Continue the passage below on risk and uncertainty in economic decision-making, starting right after its last sentence.

▶ [Text shown]:
________

Adam Smith considered all economic agents to be (mostly) serving their own interests. As humans, and more importantly as ‘self-interested’ economic agents, we tend to evaluate options that we have in the present based on their future outcomes. Traditional economic theory suggests that when we choose between alternatives available to us, we decide based on the opportunity cost of choosing one of them. We always want to minimize the opportunity cost and maximize our future satisfaction from our choice’s outcome.
However, predicting and estimating the future outcome is difficult for us, as we are irrational economic agents living in a world filled with imperfect information. For example, a consumer may purchase a product based on a misleading advertisement, only to later discover that the product does not live up to its advertised claims. The consumer, in this case, tried to predict the future satisfaction received from the product, but was unable to make an accurate prediction due to the incomplete (or exaggerated) information presented to him in the advertisement. This makes it difficult for consumers to make an informed decision and can lead to market inefficiencies, as resources are allocated to products or companies that do not provide the best value to consumers.
Risk and Uncertainty - these are two terms we often come across when we hear people evaluate the future. Most of us use these terms interchangeably, even though they have totally different economic implications. Due to the numerous asymmetries that surround us, we might or might not get the desired outcome from the option we choose. Usually, we consider this probability of not achieving our desired outcome as ‘risk’. Risk as a concept is quantifiable in terms of probability and statistics. But, if we were faced with an option whose outcome we can never expect or predict because we typically have no data about what could happen in the future, then we are faced with an ‘uncertainty’.
To put it simply, sometimes we can predict the future, sometimes we know we cannot predict the future, and in the most extreme of cases, we do not know that there is a future that we cannot predict. It just hits us without any notice and disrupts our equilibrium.

________

▶ [Dataset section]:
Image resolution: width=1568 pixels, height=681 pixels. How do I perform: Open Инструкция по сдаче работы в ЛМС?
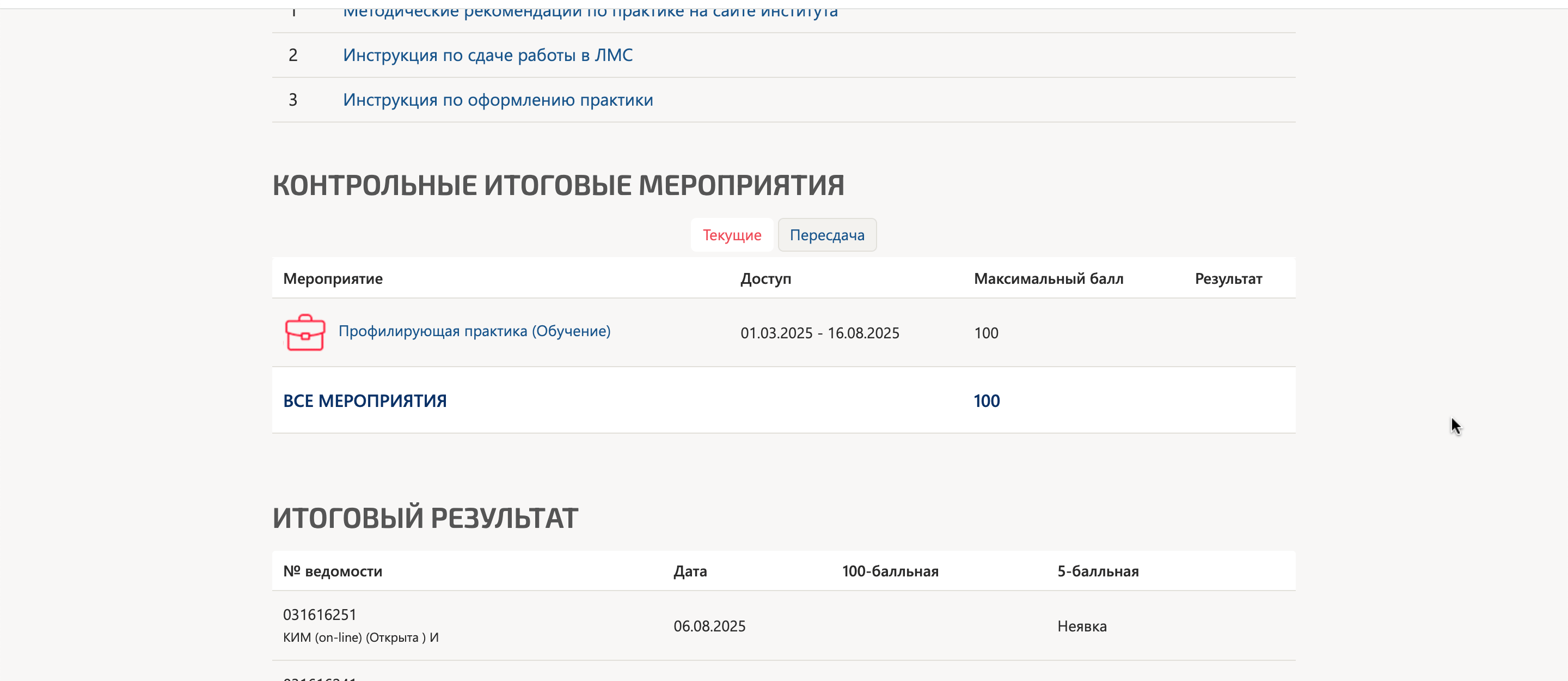[488, 56]
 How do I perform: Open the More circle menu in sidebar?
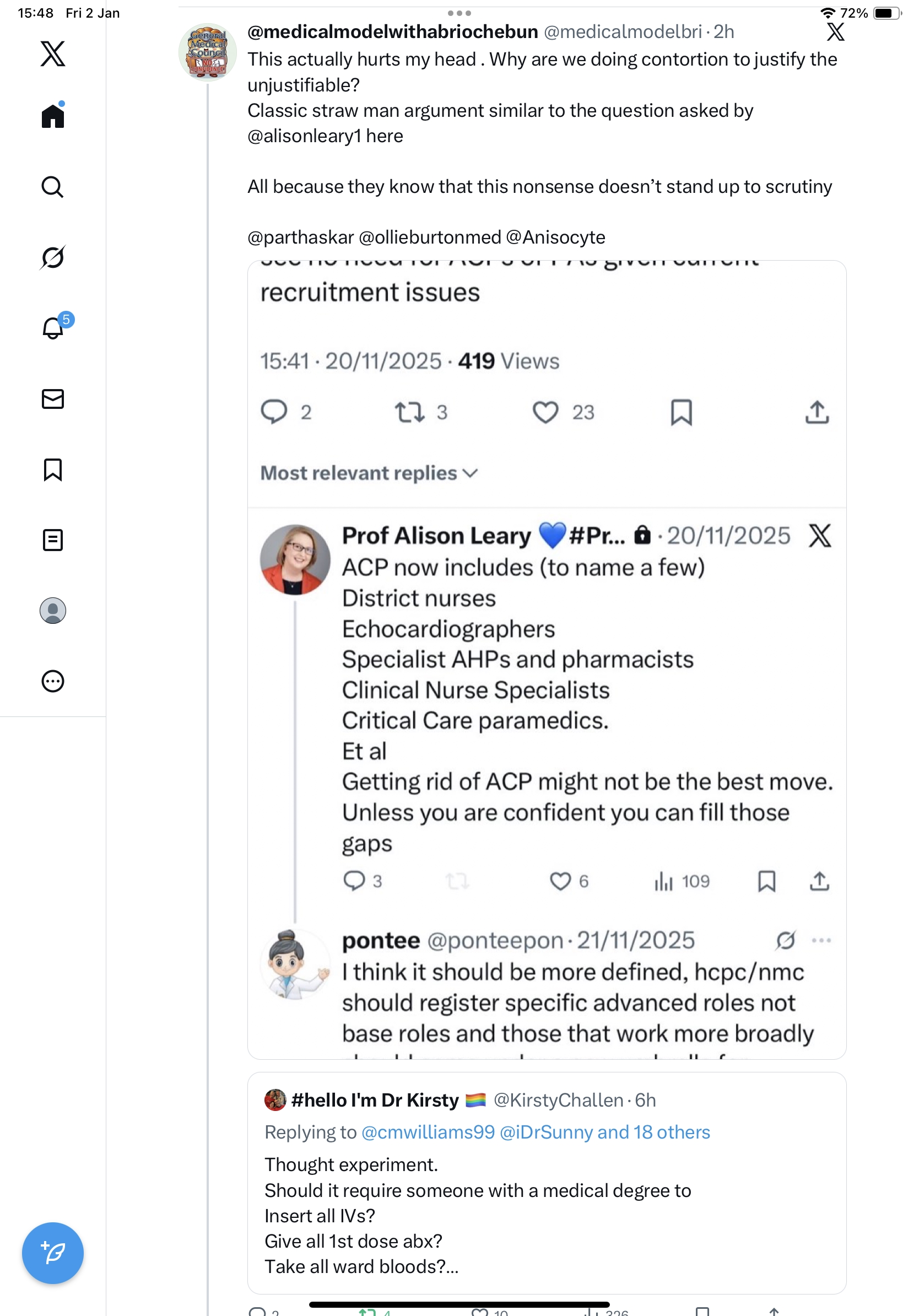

________

▶ [Task answer]:
We remain oblivious about the unknown unknowns, since there practically is no way to predict them. The fact that such unknowns can happen in the future forms the central concept of Knightian uncertainty. The most popular and the most relevant case in point would be the COVID-19 pandemic. None of us were prepared for it, none of us expected it to happen. We can never predict such events, nor can we plan ahead to smoothen the blow. In the words of Frank Knight, who first introduced this concept, it is true uncertainty and is “not susceptible to measurement”.
If we can never measure or predict it, why do we need to talk about it? Unfortunately, even though it is immeasurable, Knightian uncertainty plays a very important role in determining the way economies, governments and businesses function.
Since we can never predict how the future changes, Knight provides us with a different approach to the problem - identifying why we cannot predict the future perfectly. He propounds that economies change as time progresses. The changes are caused by events that are at least partly unique to the current scenario. People, technologies and institutions are never the same as they were yesterday. Therefore, even if the same chain of events occur like in the past, the end result is not always the same, because there are some elements of these events that are unique to the time and context of this period. And economists who try to predict the future using past data, can never be correct with their predictions, as their data does not reflect the idiosyncratic nuances of the current reality.
The concept of Knightian uncertainty would render prominent macroeconomic and econometric models inadequate to predict the future outcomes that might unfold. A very striking example of the inability of data and models to assess the future comes from the 2008 financial crisis. The inherent cause of the crisis was the introduction of a high risk asset - the subprime mortgages. Financial institutions were so confident about their credit risk assessment mechanisms (the FICO score that was used to assess credit worthiness of households) that they went on a lending spree, without consideration of their capital adequacy, due to insurance contracts called credit default swaps provided by large insurance giants like AIG. None of these companies were able to incorporate their present reality that is changing into their predictions and were unable to grasp the situation of Knightian uncertainty transpiring around them.
The concept of Knightian uncertainty always had increased traction amongst economists mostly in times of financial crises, as economic agents become insecure about their monetary engagements. When faced with adversity, agents grapple with how unpredictable uncertainty is. Knight’s work has heralded and influenced other major economic thinkers like John Maynard Keynes, Friedrich Hayek, and Karl Popper who further advanced this concept. Finally, if we have one thing to learn from what Knight proposed as part of his life’s work, it is that in the future, we will always face true uncertainty. And the only way to deal with it, is to accept that we cannot.